Each week I’ll be releasing a blog post highlighting specific health and wellness information designed to help you keep your family healthy and thriving all year long. I’m not a doctor, just a Mom who is passionate about living life holistically and naturally whenever possible. So with that being said I encourage you to read my references ( linked in the text and sited at the bottom of the post) and do your own individual research as well.
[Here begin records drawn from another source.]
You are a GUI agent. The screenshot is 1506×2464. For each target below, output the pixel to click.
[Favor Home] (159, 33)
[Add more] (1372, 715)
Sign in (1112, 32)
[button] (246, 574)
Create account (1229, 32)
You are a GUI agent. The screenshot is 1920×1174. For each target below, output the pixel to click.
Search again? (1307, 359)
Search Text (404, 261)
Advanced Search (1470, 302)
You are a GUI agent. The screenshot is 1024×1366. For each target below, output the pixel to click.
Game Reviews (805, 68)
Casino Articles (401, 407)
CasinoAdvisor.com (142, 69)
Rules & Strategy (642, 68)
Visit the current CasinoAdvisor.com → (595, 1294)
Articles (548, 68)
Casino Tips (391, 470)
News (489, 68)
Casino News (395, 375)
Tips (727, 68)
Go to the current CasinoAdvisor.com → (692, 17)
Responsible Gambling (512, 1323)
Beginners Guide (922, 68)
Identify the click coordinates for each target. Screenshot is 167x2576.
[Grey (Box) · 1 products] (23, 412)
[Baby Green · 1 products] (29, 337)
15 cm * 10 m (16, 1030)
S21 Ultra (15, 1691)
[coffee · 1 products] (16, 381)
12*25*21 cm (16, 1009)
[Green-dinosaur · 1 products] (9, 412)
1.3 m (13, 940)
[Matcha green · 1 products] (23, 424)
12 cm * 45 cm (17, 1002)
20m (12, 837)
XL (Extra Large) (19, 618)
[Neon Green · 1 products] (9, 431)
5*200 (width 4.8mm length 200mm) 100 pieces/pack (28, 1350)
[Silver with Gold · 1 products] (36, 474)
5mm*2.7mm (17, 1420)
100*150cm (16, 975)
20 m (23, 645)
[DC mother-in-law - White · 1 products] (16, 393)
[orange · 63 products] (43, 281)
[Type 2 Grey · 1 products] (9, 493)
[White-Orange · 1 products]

Its that time of year again where respiratory illnesses seem to increase. While we may be led to believe that things like influenza and RSV are in ” season” the fact is viruses do not have seasons, you can get them all year long. The true reason we see an uptick of respiratory illnesses, and really any virus in the winter is because of decreased sunlight, increased sugar intake, less sleep and exercise. During the long winter months our bodies Vitamin D levels can decrease dramatically. You may have heard of seasonal depression, this is caused by depleted vitamin D stores due to lack of natural sunlight exposure. What you may not know is that vitamin D also plays a crucial role in supporting your immune system. In fact vitamin D deficiency is associated with autoimmunity as well as increased susceptibility to infections. One study found that 57% of Americans were deficient in vitamin D!
Your immune System and Vitamin D:
Active Vitamin D works by binding to receptor cites and turning on vitamin D responsive genes through out the body including the intestines, bones and immune cells. You can think if it like two puzzle pieces fitting together. Once these vitamin D responsive genes are activate they tell your immune cells to make antimicrobial peptides (proteins) . You can think of these antimicrobial peptides like the front line soldiers on a battle field. They are one of your cells first lines of defense against infections. These proteins can directly kill bacteria, yeasts, fungi, viruses and even cancer cells! When you are deficient in Vitamin D it is not able to effectively go to enough of your immune cells to activate these proteins and provide protection from foreign invaders. Vitamin D also works with your immune system in preventing autoimmune responses and diseases by activating your bodies regulatory T cells. These T cells help your body to differentiate between its own cells and cells from outside sources. Essentially making your immune system smarter.
Vitamin D supplementation:
Vitamin D is a fat soluble vitamin so it is important to have your levels checked periodically when supplementing with higher doses. It is especially important to have your levels checked if you believe you are deficient or are pregnant or nursing. Symptoms of deficiency include anxiety, depression, hair loss, unexplained muscle fatigue / weakness, unexplained weight gain. Your starting levels as well as individual lifestyle ie; breastfeeding will help to determine how much you should take daily. Most healthy individuals needs about 1000-4000IU daily. Women who are breastfeeding needs a minimum of 6400IU daily, many breastfeeding mothers will need even more than that. When looking for a vitamin D supplement you want to look for a D3 form as this is easiest form for the kidney’s to activate. You also want to ensure it is combined with K2 as these two vitamins work synergistically, or that you are consuming enough from dietary sources. Dietary sources of k2 include egg yolks, high fat animal proteins and fermented foods.
Pregnancy and Vitamin D deficiency:
During your routine pregnancy blood work your vitamin D levels are most likely checked, if they are not you can request for them to be. Studies show 40-60% of pregnant women are deficient in vitamin D. The American association of pregnancy recommends taking 4,000 IU during pregnancy, to help prevent against preterm labor an infections post birth. Most prenatal vitamin only contain 400IU not nearly enough for the majority of pregnant mothers. Not only does adequate vitamin D levels help prevent against preterm labor and infections it also significantly reduces the incidences of postpartum depression.
Vitamin D and Breastfeeding:
Vitamin D passes through breastmilk at a very poor rate. This is why it is recommended to supplement your baby with a vitamin D supplement. This is a perfectly safe an acceptable option. However instead of supplementing yourself and your baby separately you can up your dose of vitamin D which will in turn increase the amount in your breast milk. To ensure you have adequate levels in your breast milk you would need 6400 IU daily, this is if you’re levels are the normal range of 60 – 90 ng/mL. If your levels are low increasing your vitamin D levels to around 10000 IU daily will provide you and your baby with the full benefits vitamin D has to offer.
For me personally vitamin D is part of my families daily health and wellness routine. I notice an almost immediate difference if I forget to take it for a few days. In particular my anxiety is much more prevalent.